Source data

=-=-=

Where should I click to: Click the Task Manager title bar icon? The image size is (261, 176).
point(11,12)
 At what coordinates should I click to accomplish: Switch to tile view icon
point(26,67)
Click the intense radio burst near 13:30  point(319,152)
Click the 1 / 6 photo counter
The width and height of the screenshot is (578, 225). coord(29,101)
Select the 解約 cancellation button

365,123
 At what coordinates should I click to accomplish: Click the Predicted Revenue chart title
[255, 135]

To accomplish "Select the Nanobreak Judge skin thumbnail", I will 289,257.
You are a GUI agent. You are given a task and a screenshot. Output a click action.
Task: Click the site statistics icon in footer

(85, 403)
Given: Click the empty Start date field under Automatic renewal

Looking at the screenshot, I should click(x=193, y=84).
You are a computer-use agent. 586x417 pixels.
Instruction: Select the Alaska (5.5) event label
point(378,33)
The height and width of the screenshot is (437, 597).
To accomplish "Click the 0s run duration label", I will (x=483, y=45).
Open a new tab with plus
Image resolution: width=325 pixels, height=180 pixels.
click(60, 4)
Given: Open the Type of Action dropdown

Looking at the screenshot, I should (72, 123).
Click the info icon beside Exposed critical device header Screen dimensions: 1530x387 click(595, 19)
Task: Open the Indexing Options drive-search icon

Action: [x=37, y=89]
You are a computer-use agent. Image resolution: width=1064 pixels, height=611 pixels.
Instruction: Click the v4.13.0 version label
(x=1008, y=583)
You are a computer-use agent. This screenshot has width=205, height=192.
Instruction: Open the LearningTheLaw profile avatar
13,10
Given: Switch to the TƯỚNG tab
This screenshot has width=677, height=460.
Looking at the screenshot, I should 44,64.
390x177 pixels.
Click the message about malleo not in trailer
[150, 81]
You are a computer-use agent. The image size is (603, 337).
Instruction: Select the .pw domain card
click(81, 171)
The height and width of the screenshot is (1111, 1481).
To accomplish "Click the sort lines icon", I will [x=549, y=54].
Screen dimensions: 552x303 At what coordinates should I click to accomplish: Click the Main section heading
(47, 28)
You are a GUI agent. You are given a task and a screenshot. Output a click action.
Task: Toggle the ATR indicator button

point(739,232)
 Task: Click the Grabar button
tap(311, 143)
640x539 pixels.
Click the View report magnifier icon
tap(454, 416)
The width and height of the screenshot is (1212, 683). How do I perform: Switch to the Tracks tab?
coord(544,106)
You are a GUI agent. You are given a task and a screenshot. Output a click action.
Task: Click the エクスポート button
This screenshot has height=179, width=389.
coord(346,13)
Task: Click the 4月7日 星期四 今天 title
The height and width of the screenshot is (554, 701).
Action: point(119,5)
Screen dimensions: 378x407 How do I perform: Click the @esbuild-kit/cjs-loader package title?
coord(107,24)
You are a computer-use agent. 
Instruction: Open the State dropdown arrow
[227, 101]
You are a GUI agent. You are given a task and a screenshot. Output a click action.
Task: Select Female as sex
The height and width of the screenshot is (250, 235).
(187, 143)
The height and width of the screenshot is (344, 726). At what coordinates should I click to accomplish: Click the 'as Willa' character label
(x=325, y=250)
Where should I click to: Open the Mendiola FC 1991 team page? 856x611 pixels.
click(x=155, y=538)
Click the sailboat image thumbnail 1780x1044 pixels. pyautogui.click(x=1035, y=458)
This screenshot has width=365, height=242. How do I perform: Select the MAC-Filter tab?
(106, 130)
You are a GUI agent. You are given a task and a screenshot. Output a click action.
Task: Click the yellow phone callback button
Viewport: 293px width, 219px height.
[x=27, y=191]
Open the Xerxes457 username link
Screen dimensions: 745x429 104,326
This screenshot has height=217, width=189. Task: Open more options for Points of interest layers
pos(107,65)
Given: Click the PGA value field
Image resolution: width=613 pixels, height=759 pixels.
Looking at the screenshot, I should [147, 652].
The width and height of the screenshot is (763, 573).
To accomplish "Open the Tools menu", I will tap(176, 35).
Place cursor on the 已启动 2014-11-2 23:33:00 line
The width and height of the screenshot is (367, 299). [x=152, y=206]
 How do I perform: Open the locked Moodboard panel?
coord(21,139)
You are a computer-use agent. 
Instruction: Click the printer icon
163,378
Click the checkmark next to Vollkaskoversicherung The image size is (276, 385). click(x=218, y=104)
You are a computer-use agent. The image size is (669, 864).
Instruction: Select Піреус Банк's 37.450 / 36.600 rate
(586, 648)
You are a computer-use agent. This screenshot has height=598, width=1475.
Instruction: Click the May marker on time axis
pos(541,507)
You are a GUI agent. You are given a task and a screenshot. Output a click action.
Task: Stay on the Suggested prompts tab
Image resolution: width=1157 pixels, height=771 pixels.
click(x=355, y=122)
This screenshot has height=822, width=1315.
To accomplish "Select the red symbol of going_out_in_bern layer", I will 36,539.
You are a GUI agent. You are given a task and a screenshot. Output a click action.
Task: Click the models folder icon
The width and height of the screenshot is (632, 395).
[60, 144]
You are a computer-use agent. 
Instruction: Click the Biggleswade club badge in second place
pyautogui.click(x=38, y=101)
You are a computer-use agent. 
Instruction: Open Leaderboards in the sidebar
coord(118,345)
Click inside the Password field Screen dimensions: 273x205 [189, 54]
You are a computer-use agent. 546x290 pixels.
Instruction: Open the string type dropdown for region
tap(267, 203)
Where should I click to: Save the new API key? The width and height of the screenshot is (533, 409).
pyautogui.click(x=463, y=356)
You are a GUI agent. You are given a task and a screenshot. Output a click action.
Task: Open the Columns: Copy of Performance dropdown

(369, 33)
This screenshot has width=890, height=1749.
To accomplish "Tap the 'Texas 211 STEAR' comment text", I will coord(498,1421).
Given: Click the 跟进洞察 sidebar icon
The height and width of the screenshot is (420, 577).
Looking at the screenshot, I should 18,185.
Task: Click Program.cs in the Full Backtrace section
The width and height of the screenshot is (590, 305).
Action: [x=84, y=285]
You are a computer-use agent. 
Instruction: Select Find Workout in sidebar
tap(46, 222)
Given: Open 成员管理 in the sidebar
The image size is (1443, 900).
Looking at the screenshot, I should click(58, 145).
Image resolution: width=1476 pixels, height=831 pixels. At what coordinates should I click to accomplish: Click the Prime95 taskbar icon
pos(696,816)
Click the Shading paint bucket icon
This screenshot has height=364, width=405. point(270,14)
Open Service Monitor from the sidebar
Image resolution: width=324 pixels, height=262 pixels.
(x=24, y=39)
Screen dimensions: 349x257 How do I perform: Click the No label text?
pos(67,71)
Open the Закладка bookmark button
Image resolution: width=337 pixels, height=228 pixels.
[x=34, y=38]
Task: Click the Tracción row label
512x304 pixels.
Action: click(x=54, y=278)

=-=-=

* THE REQUEST
From the entries above, copy every line that contains the word "section", matching case exactly.

* EXERCISE RESPONSE
Screen dimensions: 552x303 At what coordinates should I click to accomplish: Click the Main section heading
Task: Click Program.cs in the Full Backtrace section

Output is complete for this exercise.